Looking first at the national monthly results, the median sale price is recorded at $725,000 for October 2020, is in comparison to a recorded median of $605,000 in October 2019.
The total number of sales recorded across the country in October this year is the largest October result recorded for 14 years and the highest monthly total in the last 53 months.
The recorded days on market has dropped nationally to 29 days which is the lowest recorded figure in 17 years. When we look at all this, there can be no doubt in anyone’s mind that there is huge pressure on our housing situation across New Zealand.

Here in Christchurch the sales figures results reflect what has happened nationally. While the 755 recorded sales in Christchurch isn’t a record, the number is right up there. Our days on market figure is 28 days which is slightly shorter than the national figure and our median is now a healthy $$526,000 – a new record high.

It is reported that close to a quarter of all property sold in NZ was sold by auction in October, here in Christchurch where we lead the way in auction culture, I suspect this figure could be a lot higher. In the case of Harcourts figures for Christchurch, we had a huge listing month throughout October. This is in fact the biggest in the last two years and in our case over 45% of our listings were listed as auctions. Love them or hate them there is no doubt that auction is the simplest and fairest way to sell property in a market like this. When there is so much buyer interest in the marketplace, the ability for someone to transparently see who they are bidding against and as a buyer it gives you the ability to make a conscious decision as to whether you are prepared to offer more than the last bid. We have lots of feedback from happy clients who say this method of sale is better than the “smoke and mirrors” perception of other marketing methods.

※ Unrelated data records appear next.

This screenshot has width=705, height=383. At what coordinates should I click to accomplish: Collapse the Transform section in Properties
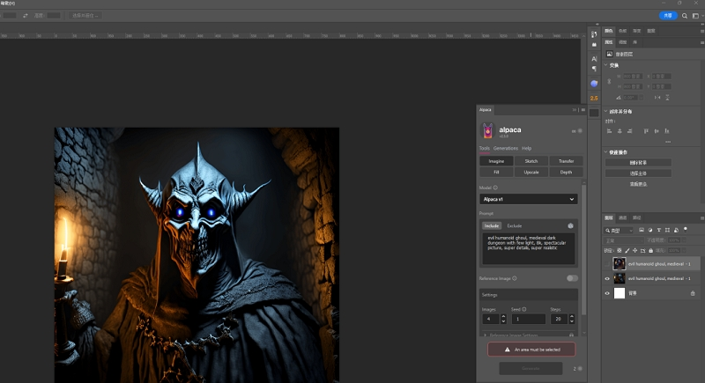click(x=605, y=65)

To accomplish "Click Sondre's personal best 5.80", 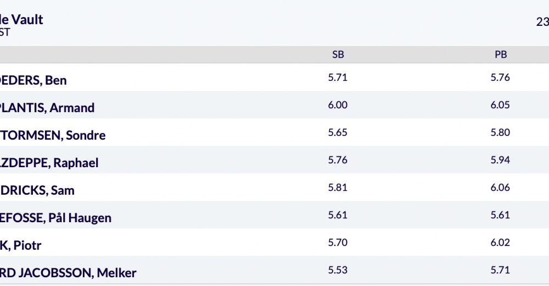I will [x=500, y=133].
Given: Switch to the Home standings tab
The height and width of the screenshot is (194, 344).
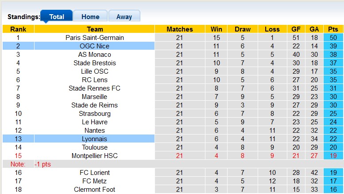Looking at the screenshot, I should [x=90, y=17].
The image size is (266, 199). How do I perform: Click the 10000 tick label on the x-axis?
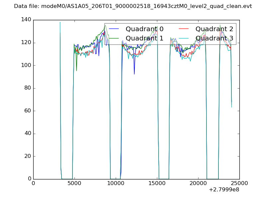pyautogui.click(x=116, y=183)
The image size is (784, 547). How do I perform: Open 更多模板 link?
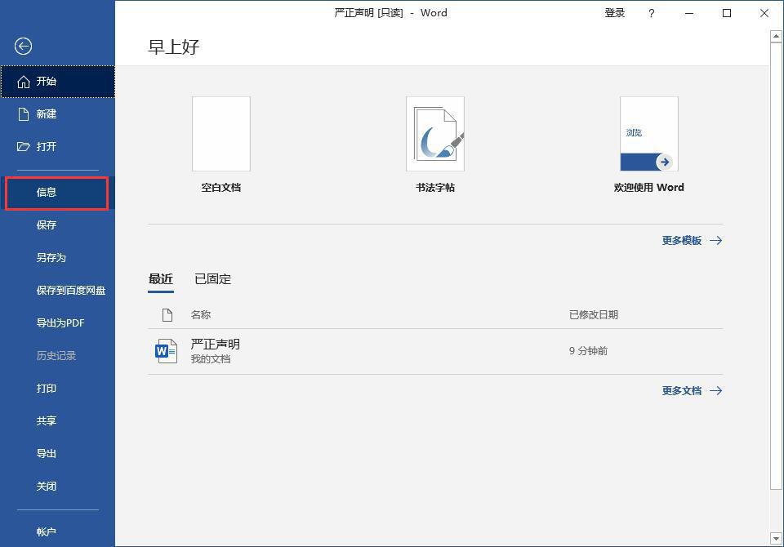pyautogui.click(x=683, y=240)
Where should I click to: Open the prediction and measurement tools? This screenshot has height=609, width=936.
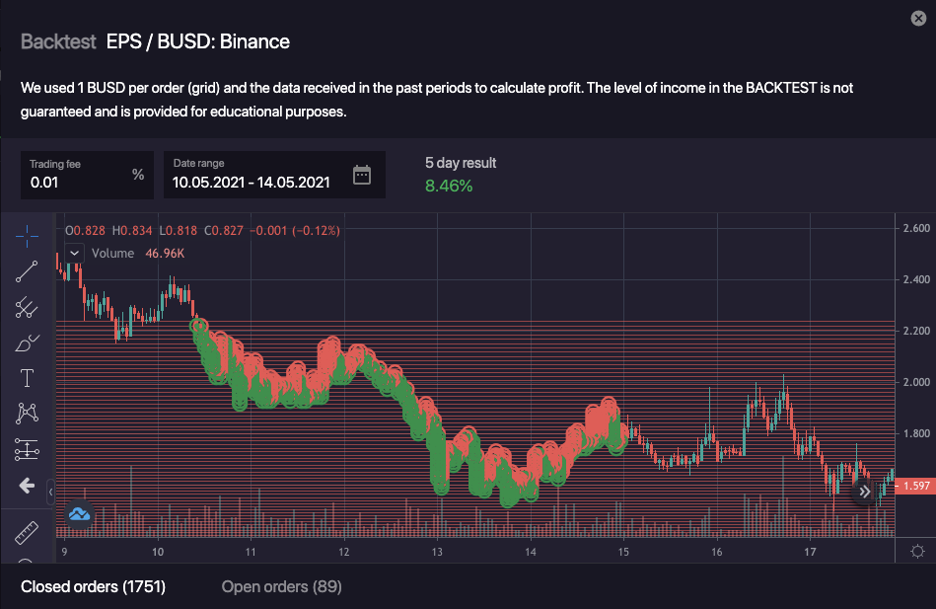27,450
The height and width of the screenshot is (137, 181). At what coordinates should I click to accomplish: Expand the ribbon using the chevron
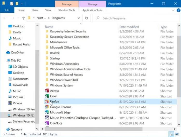(173, 10)
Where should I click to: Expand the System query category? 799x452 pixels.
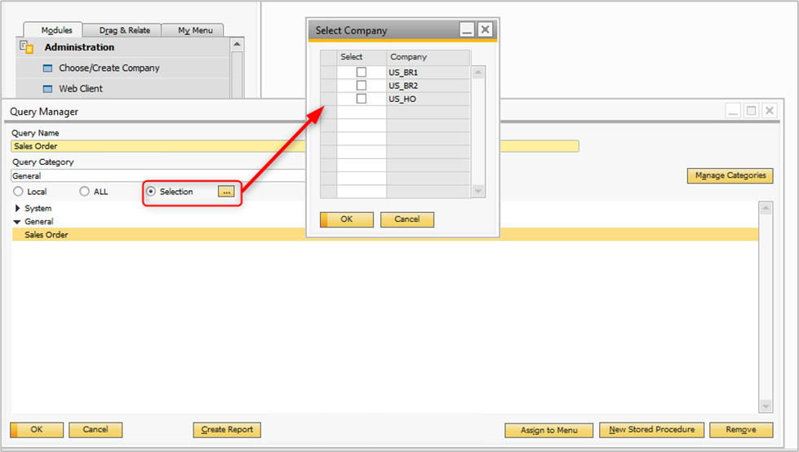point(18,209)
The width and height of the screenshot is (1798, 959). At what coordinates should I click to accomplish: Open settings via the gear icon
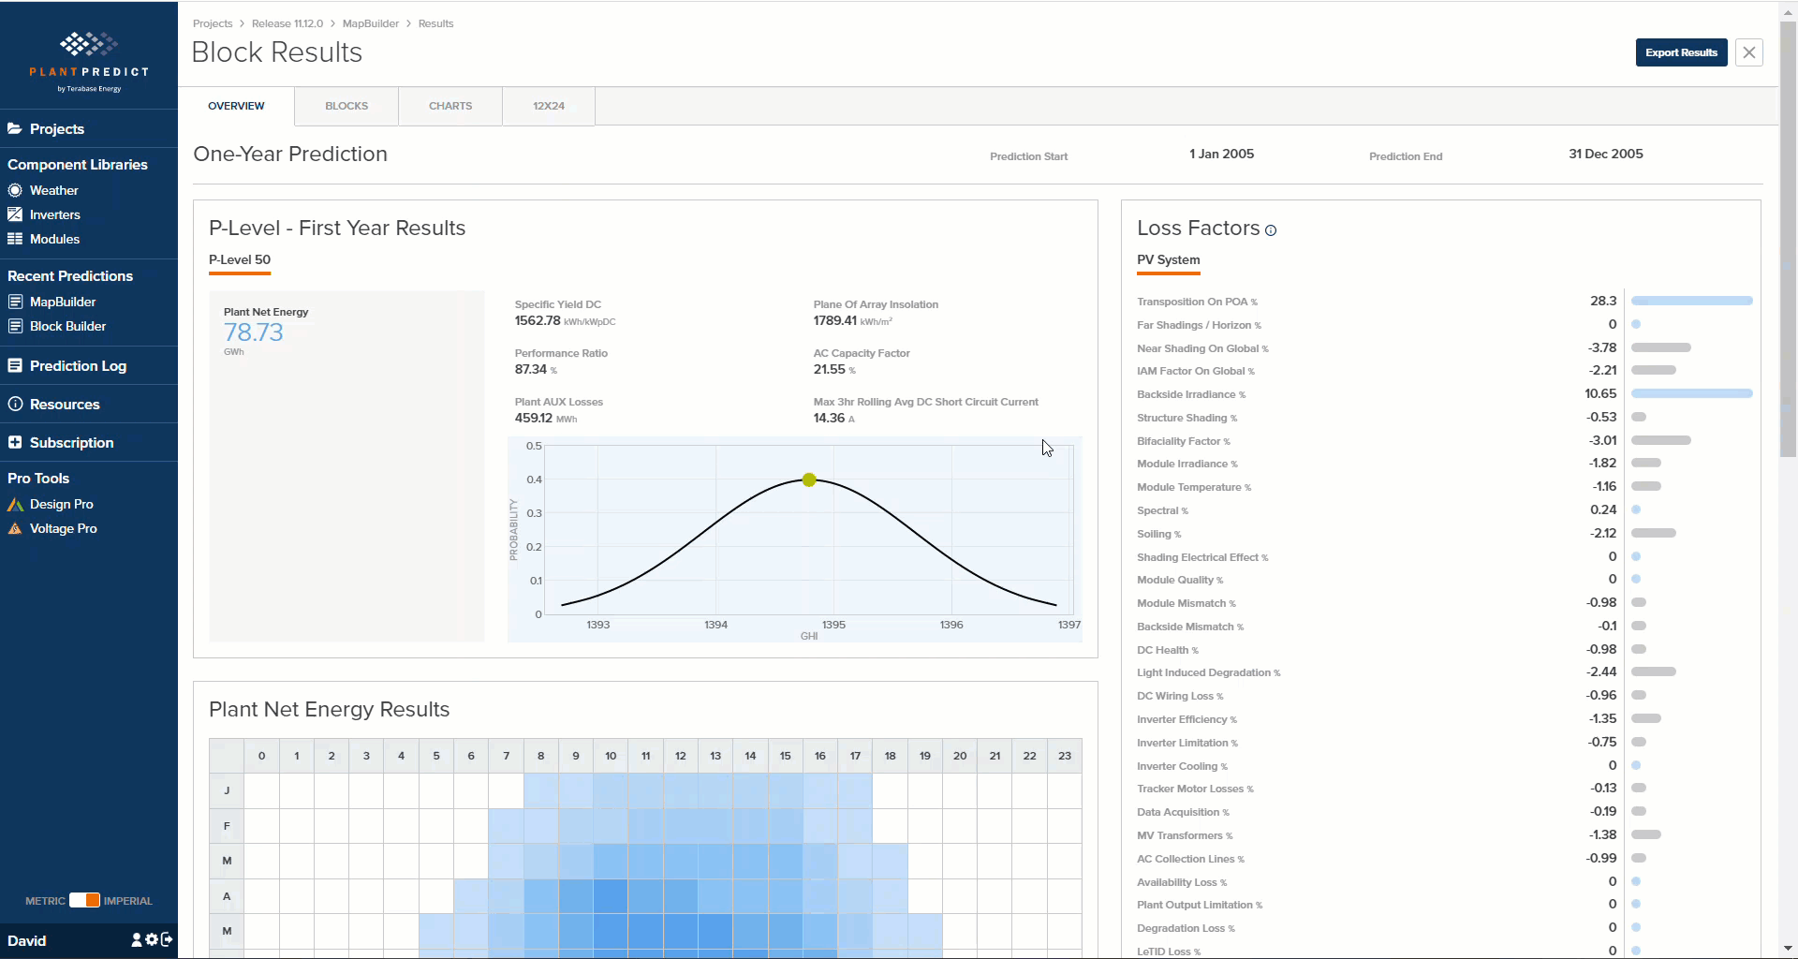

So where to from here for the market in Christchurch and in fact in New Zealand? There is no doubt that the commentary and rhetoric is changing from the media commentators. The feeling is that we are not in a bubble. The comments definitely suggest we are heading into a sustained period of price growth and increasing buyer interest from the existing market. While some of this past buyer activity has been typecast as people having a “fear of missing out “FOMO”, I believe there is in fact a much stronger underlying basis. The expectations long term have changed so that when the world gets back to a little more normality, perhaps borders reopen or space is available in quarantine facilities etc, then we will see the “brain gain” back into New Zealand from the returning kiwis and their families. Talk is now that over the next few years we could see as many as 250,000 kiwis and families looking to beat the rest of the world to our door. If this prediction is in fact true or even close to reality, then our current housing market will not be slowing down any time in the near future. Even if it’s not true, have no doubt the pressure from a large number of other people from around the world to get to the safety of New Zealand will be huge.

If you are wanting to get into the market for the first time every indicator says now is that time. If your local market is outpricing and outstripping your ability to save, perhaps look further afield and consider the possibility of staying where you are currently but purchasing a property in another area to rent out. This way you can dip your toes in the water and get that start.